*Excerpt provided*
The way we look at it is PDFs allows embedding of other files and metadata. It is easy to provide a platform where we can enrich PDFs to display different contents than the one in the PDF itself. If this gets interesting enough, we can then phase out the PDF in the first place. But this is a long way ahead.

Yeah let's give XPS another go.
Giving credit where it's due, I can appreciate Microsoft for introducing XPS as an alternative to pdf.

There was a time, when not every software had "export to pdf". So, having a "print to pdf" meant installing (often pirated) Adobe Acrobat or installing a sketchy free(ware) printdriver software downloaded from sourceforge.

MS adding xps print driver to windows enabled sharing docs consistently (within windows ecosystem) without resorting to hacks.

I don't know why it didn't catch up. May be it was the general mistrust of anything MS, it arrived too late or it was something else.

Indeed, we need to give credit to MS for what they did. However, it didn't catch up as you mentioned, maybe due to timing, skepticism toward MS, or the complexity of moving from Adobe to MS for PDF management. I will dig a bit into it and come back later if I find anything interesting.
For supply chain workflows the ASC X12 Electronic Data Interchange (EDI) industry standard works much better than PDFs. Unfortunately, despite being around for decades in has only been adopted by forward thinking organizations such as Walmart. Most smaller companies and their vendors still haven't implemented EDI.

https://developer.walmart.com/home/us-edi/

Insanity.

EDI is the only place where people are regularly still paying for message by the kilobyte, where unsecured FTP over the open internet is still a norm, and where entire cottage industries exist to support AVOIDING using EDI.

Source: I work in EDI. it's a pain in the rump.

Also, EDI is really only good for things like PO's, shipping notices, invoices, sales orders, etc.

> Also, EDI is really only good for things like PO's, shipping notices, invoices, sales orders, etc.

Don't forget health insurance claims, eligibility & benefits, and prior auth requests!

*Data extracts*
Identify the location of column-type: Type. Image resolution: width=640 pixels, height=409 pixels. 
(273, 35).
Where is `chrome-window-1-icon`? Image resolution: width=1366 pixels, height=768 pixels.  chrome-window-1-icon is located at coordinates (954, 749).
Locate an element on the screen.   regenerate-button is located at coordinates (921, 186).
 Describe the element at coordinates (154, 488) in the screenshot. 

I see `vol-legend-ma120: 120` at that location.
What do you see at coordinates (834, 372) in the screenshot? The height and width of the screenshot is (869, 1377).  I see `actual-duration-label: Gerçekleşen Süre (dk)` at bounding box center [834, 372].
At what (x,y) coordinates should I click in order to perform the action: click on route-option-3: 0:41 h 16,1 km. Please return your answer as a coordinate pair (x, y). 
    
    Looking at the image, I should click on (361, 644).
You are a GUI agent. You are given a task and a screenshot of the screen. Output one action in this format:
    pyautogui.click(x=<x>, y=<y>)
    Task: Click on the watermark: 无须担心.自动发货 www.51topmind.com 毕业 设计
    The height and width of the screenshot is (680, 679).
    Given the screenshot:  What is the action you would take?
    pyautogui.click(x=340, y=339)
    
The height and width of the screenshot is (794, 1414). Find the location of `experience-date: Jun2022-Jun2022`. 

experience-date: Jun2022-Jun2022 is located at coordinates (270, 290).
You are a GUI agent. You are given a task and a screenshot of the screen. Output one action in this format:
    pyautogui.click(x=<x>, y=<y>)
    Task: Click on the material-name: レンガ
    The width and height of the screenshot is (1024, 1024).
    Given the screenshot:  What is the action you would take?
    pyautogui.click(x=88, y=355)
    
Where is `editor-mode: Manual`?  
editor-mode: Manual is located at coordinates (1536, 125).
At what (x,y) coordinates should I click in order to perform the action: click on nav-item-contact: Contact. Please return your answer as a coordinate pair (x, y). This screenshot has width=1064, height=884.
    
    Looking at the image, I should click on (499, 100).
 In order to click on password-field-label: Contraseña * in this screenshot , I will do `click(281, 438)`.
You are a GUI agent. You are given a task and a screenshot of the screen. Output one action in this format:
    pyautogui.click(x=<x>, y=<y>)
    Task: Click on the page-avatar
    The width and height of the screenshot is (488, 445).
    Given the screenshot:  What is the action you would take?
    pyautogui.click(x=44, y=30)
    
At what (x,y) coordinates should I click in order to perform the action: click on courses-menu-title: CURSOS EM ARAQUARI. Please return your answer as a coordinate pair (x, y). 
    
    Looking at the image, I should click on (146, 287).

*What you will do*
• a. Write out the passage of the PDF discussion between "Giving credit where" and "find anything interesting.", inclusive.
• b. Repeat the records verbatim, from the start of the records through the line holding "In order to click", inclusive.

*Answer list*
• a.
Giving credit where it's due, I can appreciate Microsoft for introducing XPS as an alternative to pdf.

There was a time, when not every software had "export to pdf". So, having a "print to pdf" meant installing (often pirated) Adobe Acrobat or installing a sketchy free(ware) printdriver software downloaded from sourceforge.

MS adding xps print driver to windows enabled sharing docs consistently (within windows ecosystem) without resorting to hacks.

I don't know why it didn't catch up. May be it was the general mistrust of anything MS, it arrived too late or it was something else.

Indeed, we need to give credit to MS for what they did. However, it didn't catch up as you mentioned, maybe due to timing, skepticism toward MS, or the complexity of moving from Adobe to MS for PDF management. I will dig a bit into it and come back later if I find anything interesting.

• b.
Identify the location of column-type: Type. Image resolution: width=640 pixels, height=409 pixels. 
(273, 35).
Where is `chrome-window-1-icon`? Image resolution: width=1366 pixels, height=768 pixels.  chrome-window-1-icon is located at coordinates (954, 749).
Locate an element on the screen.   regenerate-button is located at coordinates (921, 186).
 Describe the element at coordinates (154, 488) in the screenshot. 

I see `vol-legend-ma120: 120` at that location.
What do you see at coordinates (834, 372) in the screenshot? The height and width of the screenshot is (869, 1377).  I see `actual-duration-label: Gerçekleşen Süre (dk)` at bounding box center [834, 372].
At what (x,y) coordinates should I click in order to perform the action: click on route-option-3: 0:41 h 16,1 km. Please return your answer as a coordinate pair (x, y). 
    
    Looking at the image, I should click on (361, 644).
You are a GUI agent. You are given a task and a screenshot of the screen. Output one action in this format:
    pyautogui.click(x=<x>, y=<y>)
    Task: Click on the watermark: 无须担心.自动发货 www.51topmind.com 毕业 设计
    The height and width of the screenshot is (680, 679).
    Given the screenshot:  What is the action you would take?
    pyautogui.click(x=340, y=339)
    
The height and width of the screenshot is (794, 1414). Find the location of `experience-date: Jun2022-Jun2022`. 

experience-date: Jun2022-Jun2022 is located at coordinates (270, 290).
You are a GUI agent. You are given a task and a screenshot of the screen. Output one action in this format:
    pyautogui.click(x=<x>, y=<y>)
    Task: Click on the material-name: レンガ
    The width and height of the screenshot is (1024, 1024).
    Given the screenshot:  What is the action you would take?
    pyautogui.click(x=88, y=355)
    
Where is `editor-mode: Manual`?  
editor-mode: Manual is located at coordinates (1536, 125).
At what (x,y) coordinates should I click in order to perform the action: click on nav-item-contact: Contact. Please return your answer as a coordinate pair (x, y). This screenshot has width=1064, height=884.
    
    Looking at the image, I should click on (499, 100).
 In order to click on password-field-label: Contraseña * in this screenshot , I will do `click(281, 438)`.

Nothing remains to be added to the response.